— OBJECTIVE —
Copy the listing below line for line, exactly as it appears.

— TASK INPUT —
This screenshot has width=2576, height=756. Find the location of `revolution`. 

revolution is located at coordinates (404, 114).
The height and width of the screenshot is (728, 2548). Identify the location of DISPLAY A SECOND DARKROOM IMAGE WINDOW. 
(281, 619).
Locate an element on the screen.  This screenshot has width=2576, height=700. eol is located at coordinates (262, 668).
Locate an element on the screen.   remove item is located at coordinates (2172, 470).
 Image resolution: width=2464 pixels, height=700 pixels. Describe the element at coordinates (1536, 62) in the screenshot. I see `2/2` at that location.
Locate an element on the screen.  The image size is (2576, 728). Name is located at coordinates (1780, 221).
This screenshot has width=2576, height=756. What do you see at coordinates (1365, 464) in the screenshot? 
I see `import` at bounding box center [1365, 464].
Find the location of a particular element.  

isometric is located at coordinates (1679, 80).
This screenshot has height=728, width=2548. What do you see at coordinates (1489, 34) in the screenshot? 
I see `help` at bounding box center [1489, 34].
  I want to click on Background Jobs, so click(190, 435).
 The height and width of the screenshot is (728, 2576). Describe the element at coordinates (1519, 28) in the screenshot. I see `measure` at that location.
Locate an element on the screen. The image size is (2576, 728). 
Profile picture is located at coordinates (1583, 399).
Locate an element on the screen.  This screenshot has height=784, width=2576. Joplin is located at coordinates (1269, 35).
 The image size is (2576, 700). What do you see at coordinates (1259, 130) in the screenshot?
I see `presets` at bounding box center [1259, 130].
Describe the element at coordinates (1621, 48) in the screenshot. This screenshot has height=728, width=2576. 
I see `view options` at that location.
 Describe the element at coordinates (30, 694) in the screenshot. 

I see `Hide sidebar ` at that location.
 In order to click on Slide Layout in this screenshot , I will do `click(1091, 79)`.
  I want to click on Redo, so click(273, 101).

— SOLVED EXERCISE —
This screenshot has width=2576, height=756. Find the location of `revolution`. 

revolution is located at coordinates (404, 114).
The height and width of the screenshot is (728, 2548). Identify the location of DISPLAY A SECOND DARKROOM IMAGE WINDOW. 
(281, 619).
Locate an element on the screen.  This screenshot has width=2576, height=700. eol is located at coordinates (262, 668).
Locate an element on the screen.   remove item is located at coordinates (2172, 470).
 Image resolution: width=2464 pixels, height=700 pixels. Describe the element at coordinates (1536, 62) in the screenshot. I see `2/2` at that location.
Locate an element on the screen.  The image size is (2576, 728). Name is located at coordinates (1780, 221).
This screenshot has width=2576, height=756. What do you see at coordinates (1365, 464) in the screenshot? 
I see `import` at bounding box center [1365, 464].
Find the location of a particular element.  

isometric is located at coordinates (1679, 80).
This screenshot has height=728, width=2548. What do you see at coordinates (1489, 34) in the screenshot? 
I see `help` at bounding box center [1489, 34].
  I want to click on Background Jobs, so click(190, 435).
 The height and width of the screenshot is (728, 2576). Describe the element at coordinates (1519, 28) in the screenshot. I see `measure` at that location.
Locate an element on the screen. The image size is (2576, 728). 
Profile picture is located at coordinates (1583, 399).
Locate an element on the screen.  This screenshot has height=784, width=2576. Joplin is located at coordinates (1269, 35).
 The image size is (2576, 700). What do you see at coordinates (1259, 130) in the screenshot?
I see `presets` at bounding box center [1259, 130].
Describe the element at coordinates (1621, 48) in the screenshot. This screenshot has height=728, width=2576. 
I see `view options` at that location.
 Describe the element at coordinates (30, 694) in the screenshot. 

I see `Hide sidebar ` at that location.
 In order to click on Slide Layout in this screenshot , I will do `click(1091, 79)`.
  I want to click on Redo, so click(273, 101).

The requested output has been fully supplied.